▶ _AIM OF THE TASK_: Copy, with no pictures, the line that contains "Select the 40년 가입 amount field" and each line after it down to the end of the entries below, exactly.

▶ _THE DATA_:

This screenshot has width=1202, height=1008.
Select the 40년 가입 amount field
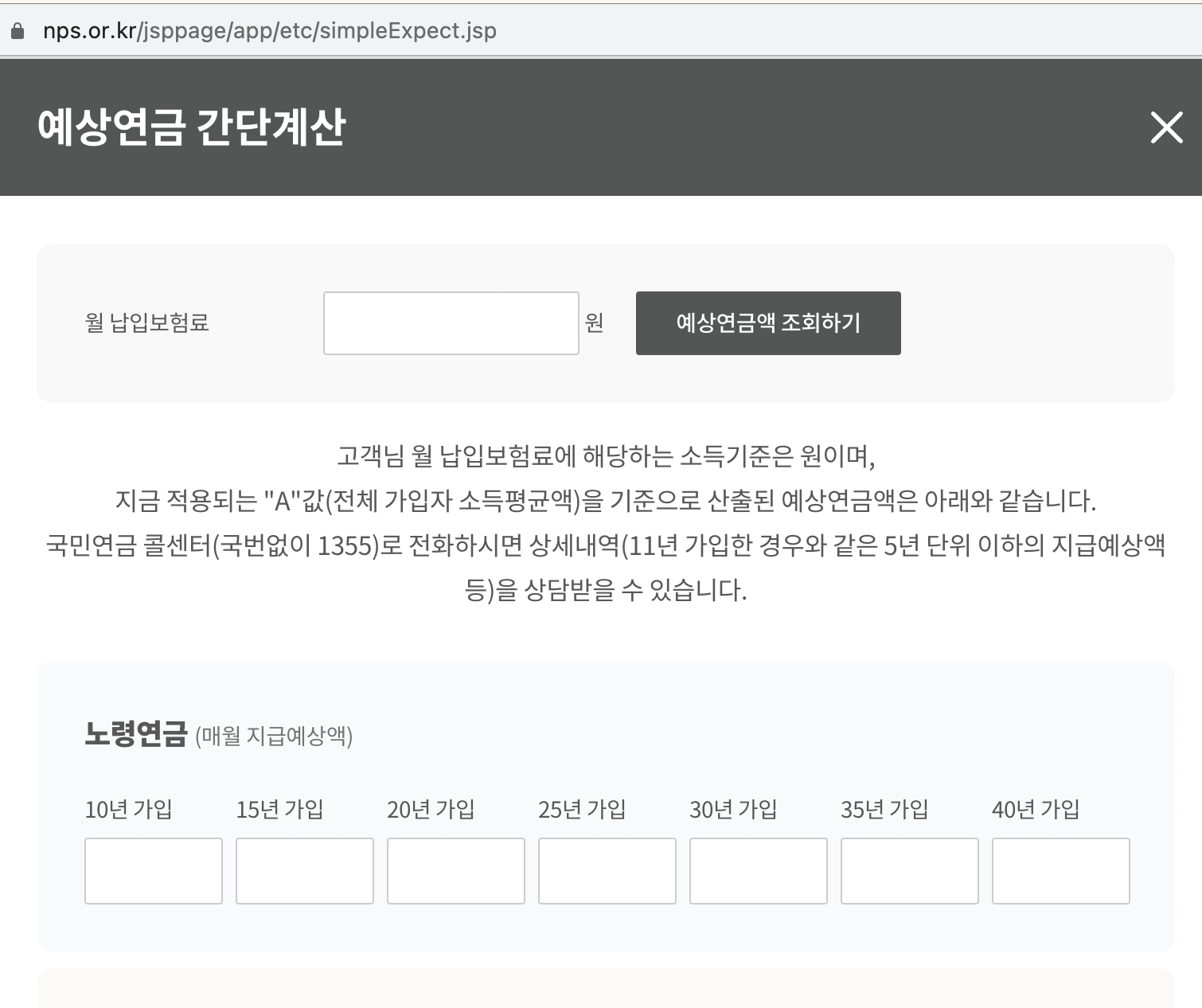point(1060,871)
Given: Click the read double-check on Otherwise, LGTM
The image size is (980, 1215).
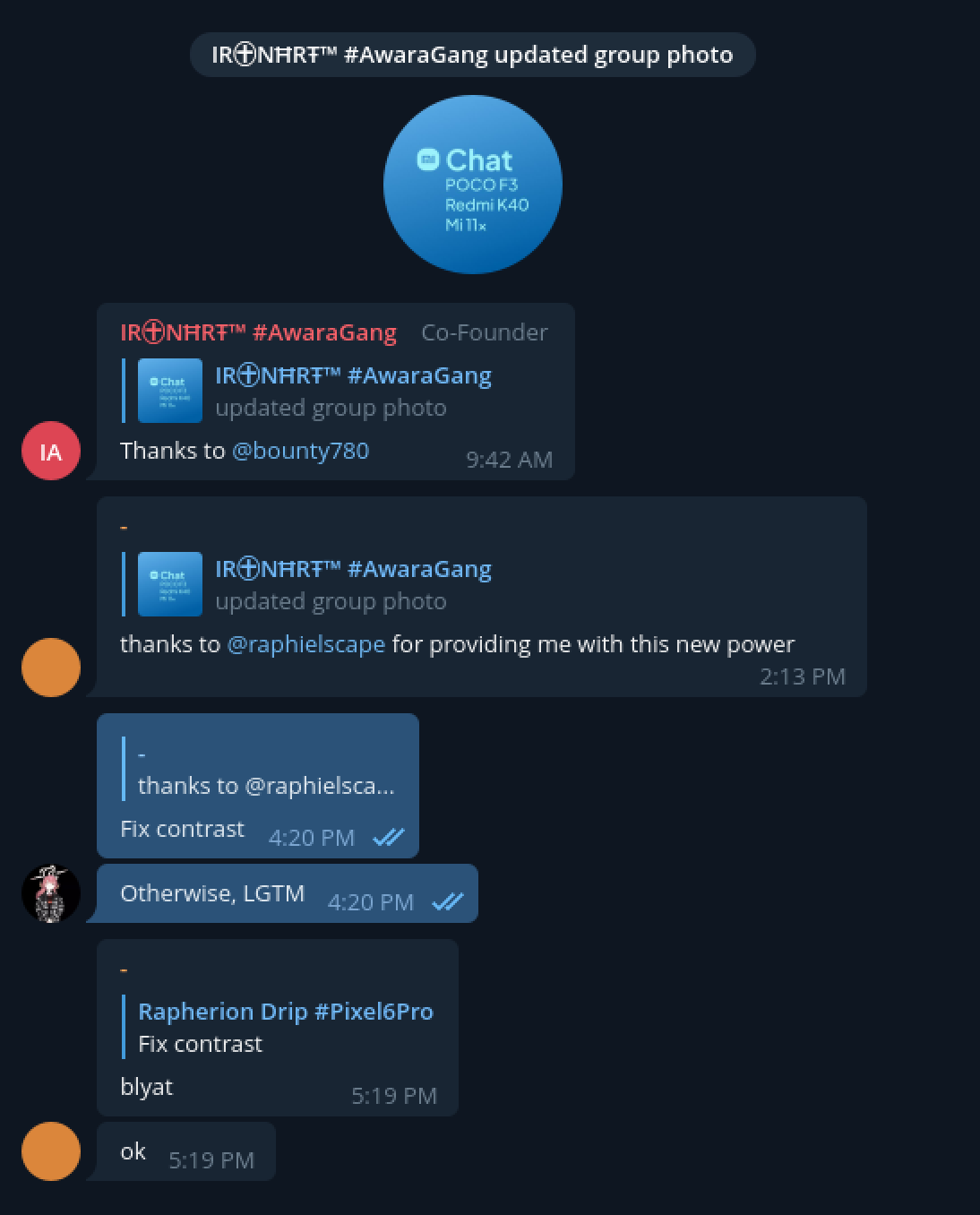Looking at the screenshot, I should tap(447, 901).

▶ _EXPECTED ANSWER_:
Select the 40년 가입 amount field
point(1060,871)
Given: Click the read double-check on Otherwise, LGTM
The image size is (980, 1215).
Looking at the screenshot, I should tap(447, 901).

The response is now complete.